Emma glared. “Why don’t you tell me how you really feel?”
“I might as well.” He crossed his arms over that impressive chest. “I told anybody at the studio who’d talk to me that you’ll never be a believable Lady Aislinn.”
This arrogant jerk who spent all his time digging up dead people had been complaining to the studio about her being cast? Who did Jared Butler think he was?
“So now you’re an expert on acting?”
His scruffy-looking chin tipped at an angle that made her want to smash it. “I know what it will take to portray Lady Aislinn.
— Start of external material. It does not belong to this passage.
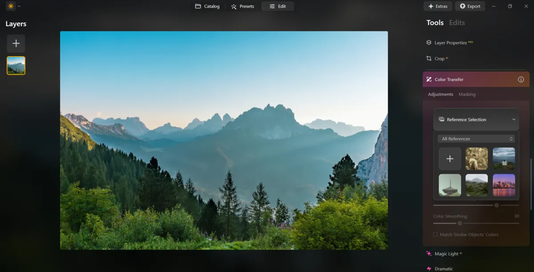
Task: Open Layer Properties
Action: [x=450, y=42]
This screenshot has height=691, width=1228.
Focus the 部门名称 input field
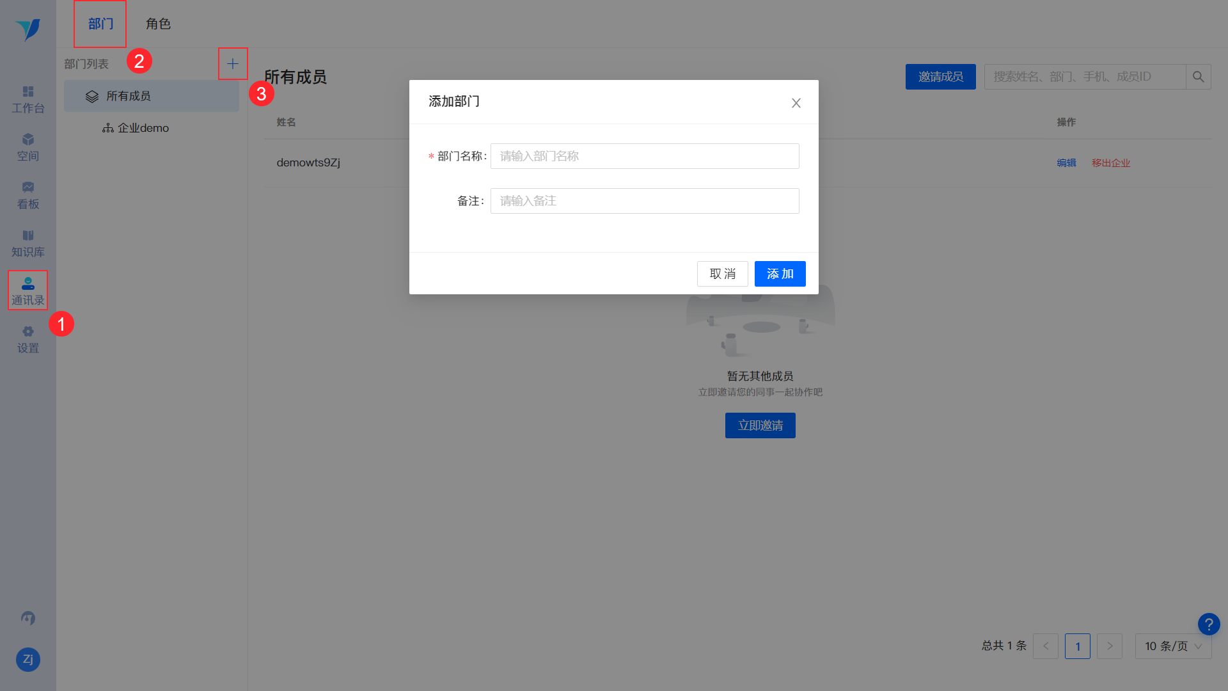click(645, 156)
Courage, intelligence, tenacity,” he asserted, a sudden distance in his eyes, as if he saw a world beyond the Scottish mist. “She held Castle Craigmorrigan for eight months, besting Sir Brannoc with no weapon but her wits. There’s a subtlety about her, a…”
“And you know this how? Did you have a chat with her sarcophagus? Or did some psychic channel her for you?”
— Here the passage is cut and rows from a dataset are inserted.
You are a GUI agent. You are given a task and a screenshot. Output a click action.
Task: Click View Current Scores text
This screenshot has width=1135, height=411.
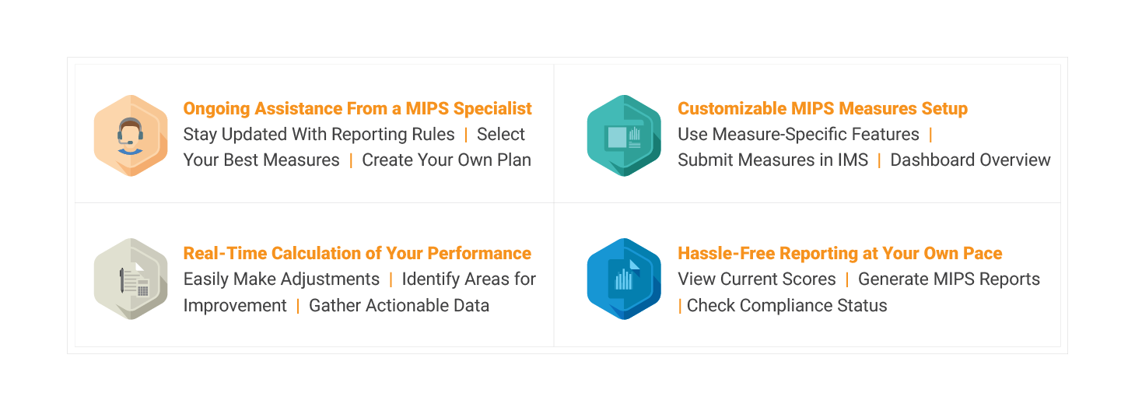[757, 279]
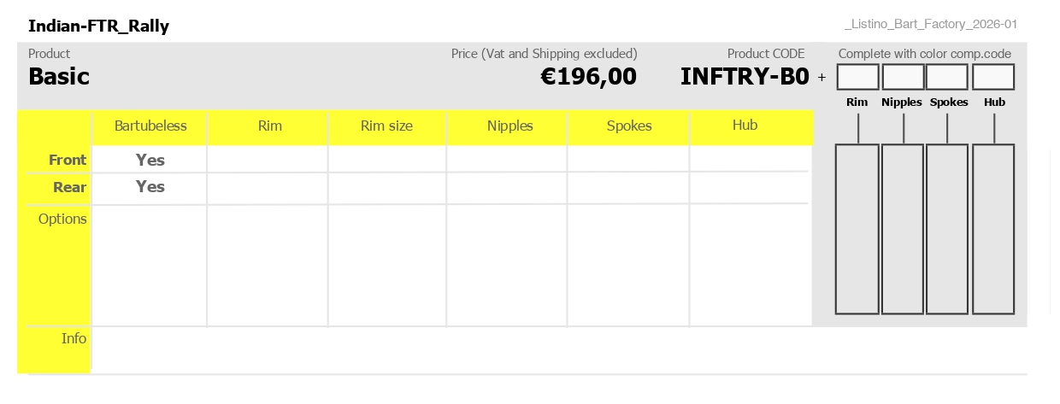Click the Options row label
The height and width of the screenshot is (404, 1060).
click(62, 219)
Butler’s eyes flashed and Emma realized she’d managed to strike a nerve, get back some of her own.
But the good doctor was quick, almost as accomplished as Emma at shuttering vulnerability away.
“Why don’t you save us both a lot of trouble and just head for some ritzy spa on the French Riviera,” he challenged. “Go back where you belong.”
“According to Barry Robards, I belong right here. Playing Lady Aislinn. And if that means I have to deal with
you
for six weeks, I guess we’ll both just have to suffer. I have to admit one thing though, Dr. Butler. You
are
a brilliant teacher. I’ve known you all of five minutes and you’ve already helped me get into character. I can’t
wait
to get a sword up to your throat.”
Butler rolled his eyes. “I told the bloody screenwriter that part of the legend is rubbish. There isn’t a woman alive who could beat a seasoned knight and get a blade to his throat.”
If Butler had smacked her cheek with a gauntlet the challenge couldn’t have been any clearer. Adrenaline rushed through Emma. She was going to make the man eat his words if it was the last thing she did.
“You’re quite sure it’s impossible?” she inquired with acid sweetness.
“I’d stake my life on it.”
“Hmm.” Emma laid one finger along her cheek, considering for a moment. Suddenly her gaze dropped to the bulge in his brown canvas cargo pants. “Maybe I’ll just aim a whole lot lower.”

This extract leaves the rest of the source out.